**Work to complete**
Each line of the data below between the one containing "Registrací (318, 515)" and the one containing "Sortuj według (35, 337)", both included, is to be repeated exactly. Please omit pictures.

=== Supplied entries ===

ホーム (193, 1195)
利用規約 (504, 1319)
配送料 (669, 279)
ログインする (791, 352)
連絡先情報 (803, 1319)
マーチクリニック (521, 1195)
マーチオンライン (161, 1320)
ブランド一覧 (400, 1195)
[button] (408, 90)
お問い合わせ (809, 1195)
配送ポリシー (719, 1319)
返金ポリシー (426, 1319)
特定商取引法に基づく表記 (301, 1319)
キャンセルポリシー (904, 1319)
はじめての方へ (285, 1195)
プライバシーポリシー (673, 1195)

===
=== Supplied entries ===

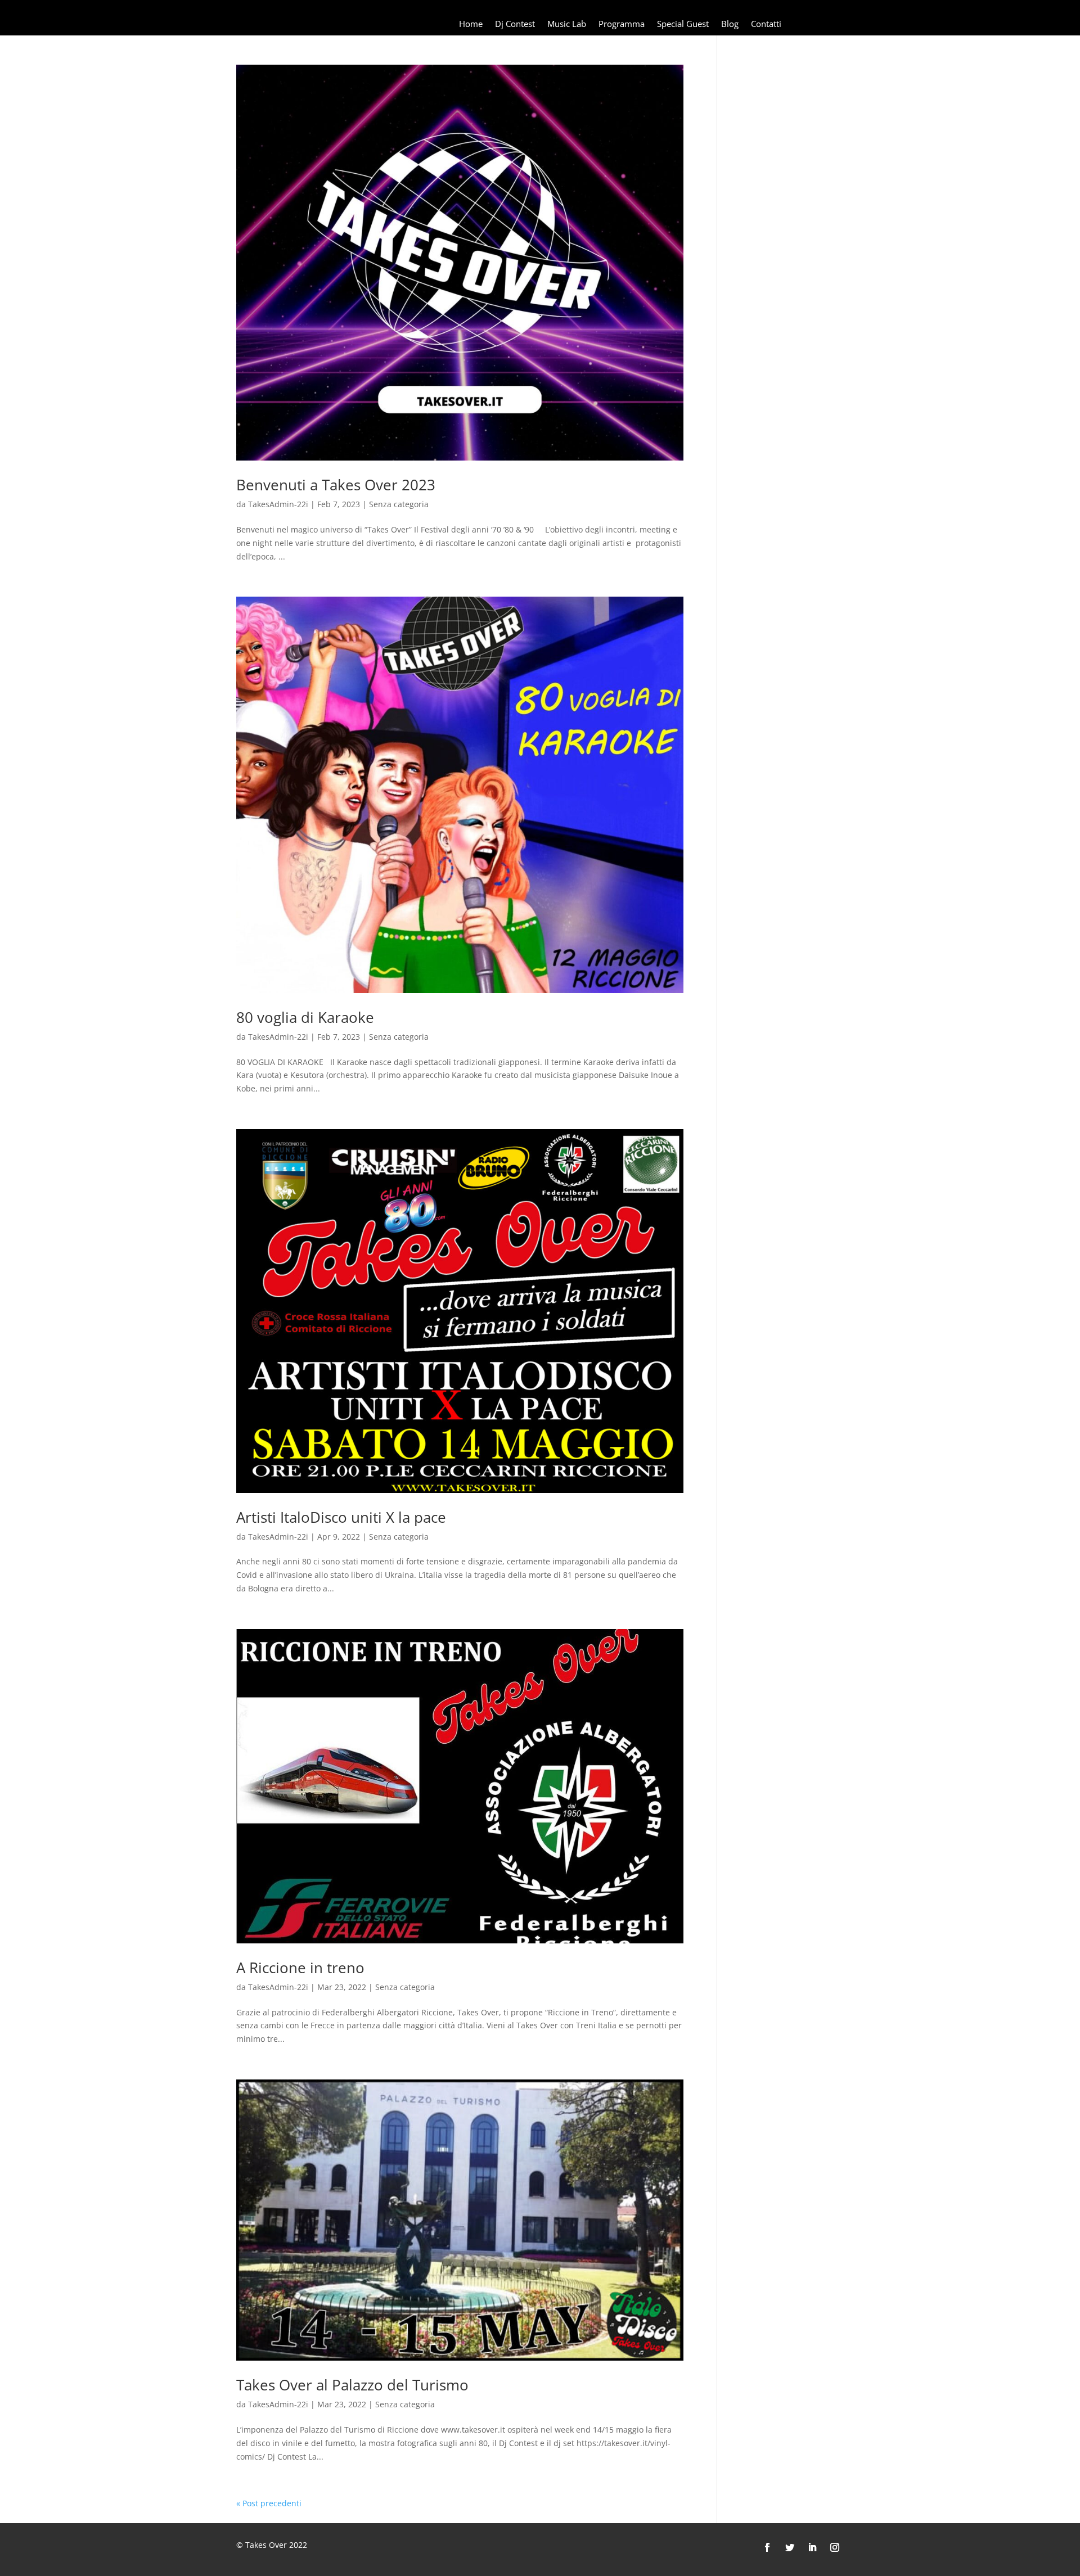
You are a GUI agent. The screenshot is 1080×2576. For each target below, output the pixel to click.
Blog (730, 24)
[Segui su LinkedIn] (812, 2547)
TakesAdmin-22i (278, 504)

===
=== Supplied entries ===

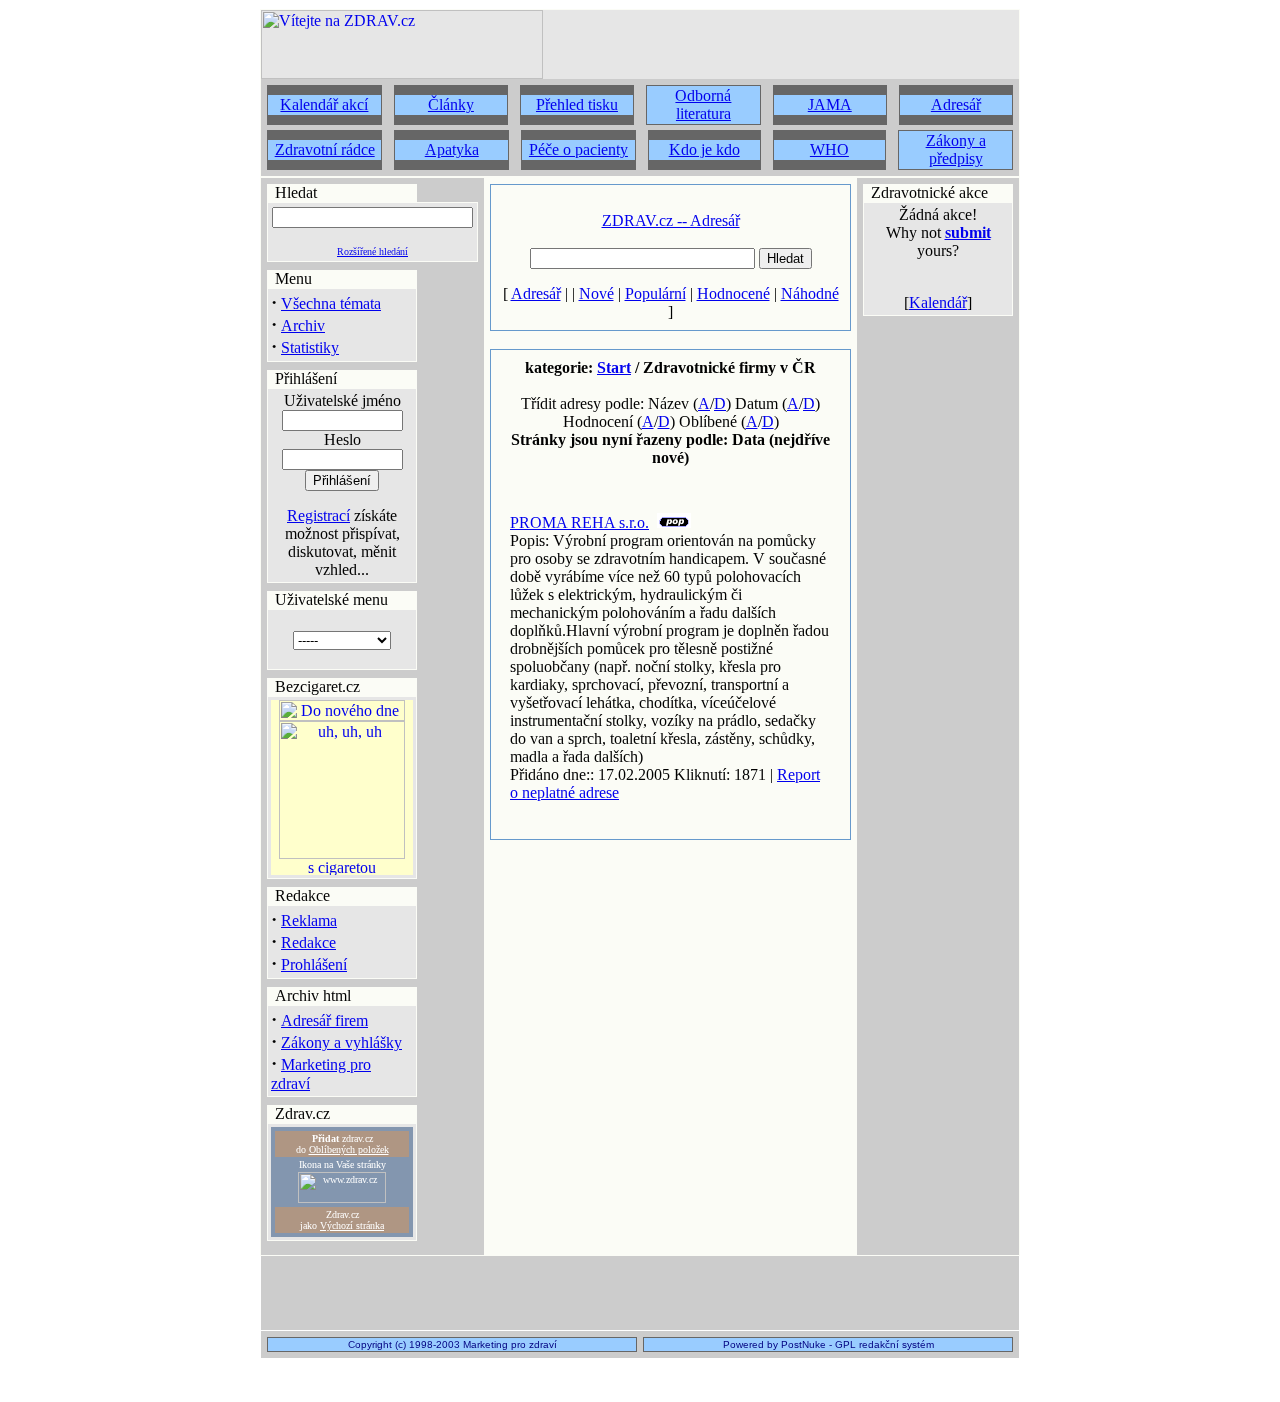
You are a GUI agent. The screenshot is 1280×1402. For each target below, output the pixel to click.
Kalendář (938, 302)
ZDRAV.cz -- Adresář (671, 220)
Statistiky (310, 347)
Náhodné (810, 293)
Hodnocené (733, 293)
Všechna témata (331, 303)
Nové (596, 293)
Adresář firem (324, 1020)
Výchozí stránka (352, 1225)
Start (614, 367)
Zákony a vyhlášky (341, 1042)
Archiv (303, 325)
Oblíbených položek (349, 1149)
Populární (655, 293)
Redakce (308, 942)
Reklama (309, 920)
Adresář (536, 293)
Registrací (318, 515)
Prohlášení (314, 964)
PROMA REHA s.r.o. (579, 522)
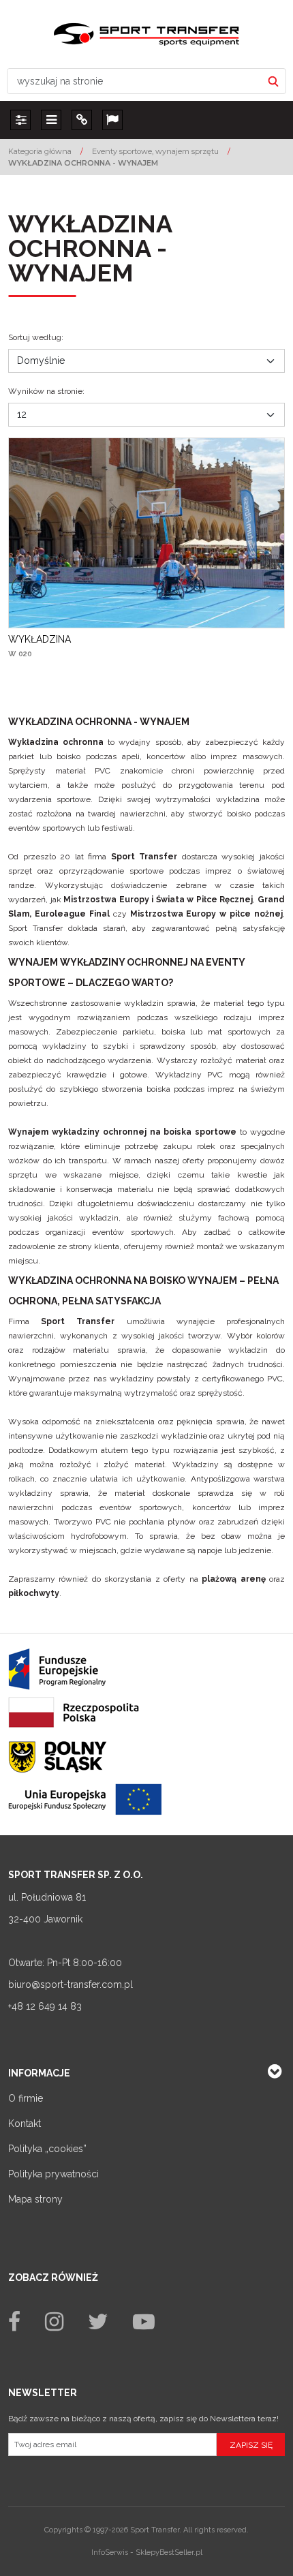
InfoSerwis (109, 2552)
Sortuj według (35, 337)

===

**Answer for this exercise**
Registrací (318, 515)
Prohlášení (314, 964)
PROMA REHA s.r.o. (579, 522)
InfoSerwis (109, 2552)
Sortuj według (35, 337)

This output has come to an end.